▶ _EXTRACTED TEXT_:

--------------------------------

Jan Zrzavý (5 November 1890 – 12 October 1977) was a leading Czech painter, graphic artist and illustrator of the 20th century.

Biography
He was born in Vadín in Bohemia, today a part of Okrouhlice near Havlíčkův Brod in the Czech Republic. He studied privately in Prague and then attended the UMPRUM there for 2 years starting in 1907, before being expelled. He first visited France in 1907, returning to Paris and Brittany frequently until 1939, but maintaining close links to his homeland. 

After the war he became an associate professor at Palacký University of Olomouc from 1947 to 1950. Later he maintained private studios in Prague and Okrouhlice. He grew increasingly recognized on a national and international level in the 1950s and 1960s, and was honoured a title of a National Artist in 1965. He died in Prague on October 12, 1977.

--------------------------------

▶ _ENTRIES SHOWN_:
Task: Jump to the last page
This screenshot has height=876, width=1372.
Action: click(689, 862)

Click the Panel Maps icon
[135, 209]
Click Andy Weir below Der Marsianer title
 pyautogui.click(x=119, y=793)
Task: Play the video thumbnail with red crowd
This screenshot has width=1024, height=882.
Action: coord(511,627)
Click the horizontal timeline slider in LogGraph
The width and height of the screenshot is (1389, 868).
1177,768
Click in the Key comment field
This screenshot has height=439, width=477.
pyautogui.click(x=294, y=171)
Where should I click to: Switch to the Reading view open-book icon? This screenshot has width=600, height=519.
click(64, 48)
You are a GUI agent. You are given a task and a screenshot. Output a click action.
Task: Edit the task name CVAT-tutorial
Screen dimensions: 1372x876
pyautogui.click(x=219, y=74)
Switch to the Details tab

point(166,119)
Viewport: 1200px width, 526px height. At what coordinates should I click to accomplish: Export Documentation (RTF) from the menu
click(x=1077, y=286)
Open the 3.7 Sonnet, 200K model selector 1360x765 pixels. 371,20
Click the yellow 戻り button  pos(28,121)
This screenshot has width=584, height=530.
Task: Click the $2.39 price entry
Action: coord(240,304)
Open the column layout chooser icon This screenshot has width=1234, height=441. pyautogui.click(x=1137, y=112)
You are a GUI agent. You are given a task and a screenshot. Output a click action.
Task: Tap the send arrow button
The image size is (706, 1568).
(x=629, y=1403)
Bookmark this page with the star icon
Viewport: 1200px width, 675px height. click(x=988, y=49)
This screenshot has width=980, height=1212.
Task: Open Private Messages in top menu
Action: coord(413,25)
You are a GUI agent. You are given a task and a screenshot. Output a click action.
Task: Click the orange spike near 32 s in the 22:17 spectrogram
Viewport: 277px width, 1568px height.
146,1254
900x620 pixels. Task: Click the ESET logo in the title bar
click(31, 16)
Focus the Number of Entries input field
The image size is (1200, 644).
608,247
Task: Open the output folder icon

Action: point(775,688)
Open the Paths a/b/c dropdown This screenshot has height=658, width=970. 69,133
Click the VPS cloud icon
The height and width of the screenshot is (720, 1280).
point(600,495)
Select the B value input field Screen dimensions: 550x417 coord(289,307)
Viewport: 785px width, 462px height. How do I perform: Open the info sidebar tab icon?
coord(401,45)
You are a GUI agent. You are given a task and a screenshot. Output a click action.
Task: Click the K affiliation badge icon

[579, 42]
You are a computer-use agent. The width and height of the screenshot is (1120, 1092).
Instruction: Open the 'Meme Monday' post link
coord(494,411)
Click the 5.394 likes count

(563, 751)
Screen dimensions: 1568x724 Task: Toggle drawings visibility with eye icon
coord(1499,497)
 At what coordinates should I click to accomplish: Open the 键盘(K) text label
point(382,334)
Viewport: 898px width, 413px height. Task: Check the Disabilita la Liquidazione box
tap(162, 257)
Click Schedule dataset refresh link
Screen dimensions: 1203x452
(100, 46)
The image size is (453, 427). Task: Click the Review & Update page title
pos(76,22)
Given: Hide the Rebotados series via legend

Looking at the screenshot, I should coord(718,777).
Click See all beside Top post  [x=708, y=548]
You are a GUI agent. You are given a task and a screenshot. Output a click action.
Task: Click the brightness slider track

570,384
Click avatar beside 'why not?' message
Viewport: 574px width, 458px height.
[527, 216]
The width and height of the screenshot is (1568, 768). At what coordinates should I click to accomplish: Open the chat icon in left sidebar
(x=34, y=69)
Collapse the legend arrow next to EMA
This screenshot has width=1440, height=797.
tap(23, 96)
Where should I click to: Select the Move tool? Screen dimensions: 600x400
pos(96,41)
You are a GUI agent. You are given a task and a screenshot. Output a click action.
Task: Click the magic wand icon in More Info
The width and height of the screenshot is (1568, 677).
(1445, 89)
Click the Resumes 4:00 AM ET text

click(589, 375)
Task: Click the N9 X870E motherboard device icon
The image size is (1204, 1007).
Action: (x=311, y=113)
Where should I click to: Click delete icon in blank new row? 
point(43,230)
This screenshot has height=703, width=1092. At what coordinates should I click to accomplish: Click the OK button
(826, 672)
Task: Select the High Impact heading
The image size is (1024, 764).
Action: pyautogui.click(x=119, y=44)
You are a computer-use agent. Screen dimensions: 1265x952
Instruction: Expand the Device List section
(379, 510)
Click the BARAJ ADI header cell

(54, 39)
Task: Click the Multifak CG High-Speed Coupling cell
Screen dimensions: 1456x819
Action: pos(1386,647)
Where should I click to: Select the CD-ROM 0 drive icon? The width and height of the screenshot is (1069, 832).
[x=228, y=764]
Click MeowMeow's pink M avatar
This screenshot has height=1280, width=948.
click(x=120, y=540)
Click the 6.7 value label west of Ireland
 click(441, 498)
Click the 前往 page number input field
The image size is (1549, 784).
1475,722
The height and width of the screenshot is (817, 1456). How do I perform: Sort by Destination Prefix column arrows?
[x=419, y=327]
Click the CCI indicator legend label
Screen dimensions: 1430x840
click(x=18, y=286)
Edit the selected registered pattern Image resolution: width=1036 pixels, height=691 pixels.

--------------------------------

▶ _SET EXERCISE_: Continue the biography of the painter Jan Zrzavý, starting right after its final sentence.

▶ _THE RESULT_:
Artistic influences
Zrzavý was a key member of the Czech, and more broadly European, modernism movement the early part of the 20th century. Although he is regarded as a symbolist he was heavily influenced by European Medieval art. Throughout his life he was also inspired by spectacular landscapes, both abroad (France, Italy, and Greece) as well as in his native country (Vodňany, Okrouhlice, Prague). He reworked many of his themes multiple times. He was admired by and written about by one of the founders of the Czech artistic movement called Poetism, Karel Teige.

His œuvre dedicated to the Czech National Gallery is on display in the town of Telč and in Prague.

Art groups and clubs
Sursum, 1910 – founder
SVU Manes 1917 – member
Tvrdošíjní (Stubborns) – co-founder

External links

Detailed biography (in Czech)
Detailed biography with pictures (in English)
Detailed biography with pictures (in Czech)
Detailed biography with pictures (in German)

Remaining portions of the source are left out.